No Amapá, parece que amizade de senador rende mais do que investimento na bolsa. Um relatório da Controladoria-Geral da União (CGU) joga luz sobre um contrato milionário que envolve um empresário próximo do senador Davi Alcolumbre, dinheiro público da saúde e uma engenharia administrativa que, no mínimo, levanta sobrancelhas.
O personagem da vez é Luciano Goulart, empresário que já aparece nas rodas políticas de Brasília e do Amapá desde 2019, quando foi escolhido para coordenar o programa Mais Visão. Mas a proximidade com o senador vai além da política: segundo reportagens já divulgadas anteriormente, Goulart é dono de um jatinho frequentemente utilizado por Alcolumbre em deslocamentos.
Agora, a amizade ganhou contornos bem mais caros.
Entre 2024 e 2025, a empresa Saúde Link, ligada a Luciano Goulart, recebeu mais de R$ 72 milhões em recursos públicos dentro de um contrato que chegou a R$ 111 milhões, firmado pelo governo do Amapá com a organização religiosa Centro de Promoção Humana Frei Daniel de Samarate, conhecida como Capuchinhos.
O contrato previa reorganizar serviços hospitalares no Hospital de Clínicas Dr. Alberto Lima (HCAL), principal unidade hospitalar do estado. O detalhe é que o governo do Amapá é comandado por Clécio Luís, aliado político de Alcolumbre.
Mas o que a auditoria da CGU encontrou foi algo que parece roteiro clássico de terceirização em cascata: a entidade religiosa ganhou o contrato, mas transferiu 98% da execução para a empresa Saúde Link, justamente do empresário próximo ao senador.
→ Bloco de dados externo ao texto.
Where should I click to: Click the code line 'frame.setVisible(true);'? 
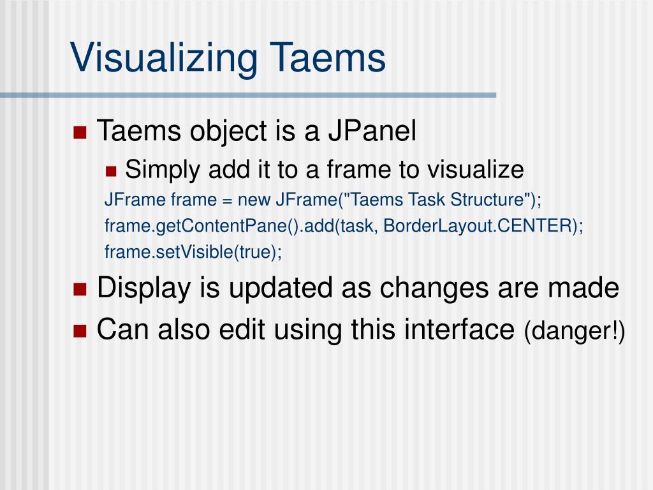[x=193, y=252]
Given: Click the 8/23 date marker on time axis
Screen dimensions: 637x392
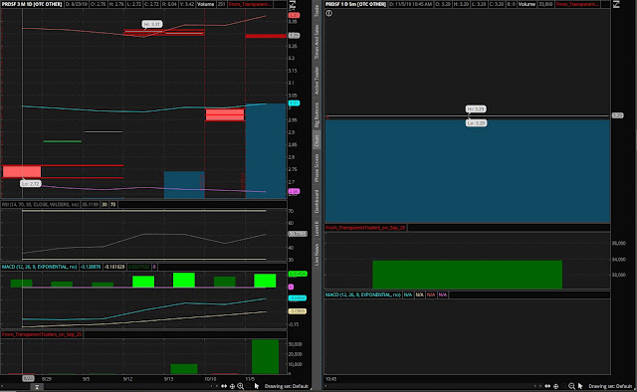Looking at the screenshot, I should (x=28, y=378).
Na prática, quem ficou responsável por contratar profissionais de saúde, organizar equipes médicas e gerir parte dos serviços hospitalares foi a empresa privada.
Para os auditores federais, isso não deveria ter acontecido dessa forma.
Segundo o relatório, o termo firmado entre os Capuchinhos e a Saúde Link previa o repasse de 98% de todo o valor do contrato, o que esvazia completamente o papel da entidade que venceu o chamamento público.
Ou seja: a entidade ganha o contrato, mas quem executa quase tudo é a empresa do amigo do senador.
E tem mais.
A auditoria identificou indícios de sobrepreço de 27,9% nos serviços analisados, o que representa cerca de R$ 18,2 milhões em possível superfaturamento.
Além disso, os auditores apontaram fragilidades graves na prestação de contas, incluindo pagamentos que somam R$ 55,5 milhões sem comprovação do cumprimento das metas previstas no contrato.
Enquanto isso, a entidade Capuchinhos afirma apenas que é uma organização sem fins lucrativos dedicada a serviços sociais e de saúde para famílias vulneráveis — mas não explica por que praticamente toda a execução foi transferida para uma empresa privada.
No meio dessa engrenagem milionária, fica a pergunta que não quer calar:
quando dinheiro da saúde pública passa por tantas mãos, quem realmente está cuidando dos pacientes — e quem está cuidando do caixa?
No Amapá, pelo visto, até hospital pode virar escala de aeroporto para amigo de senador.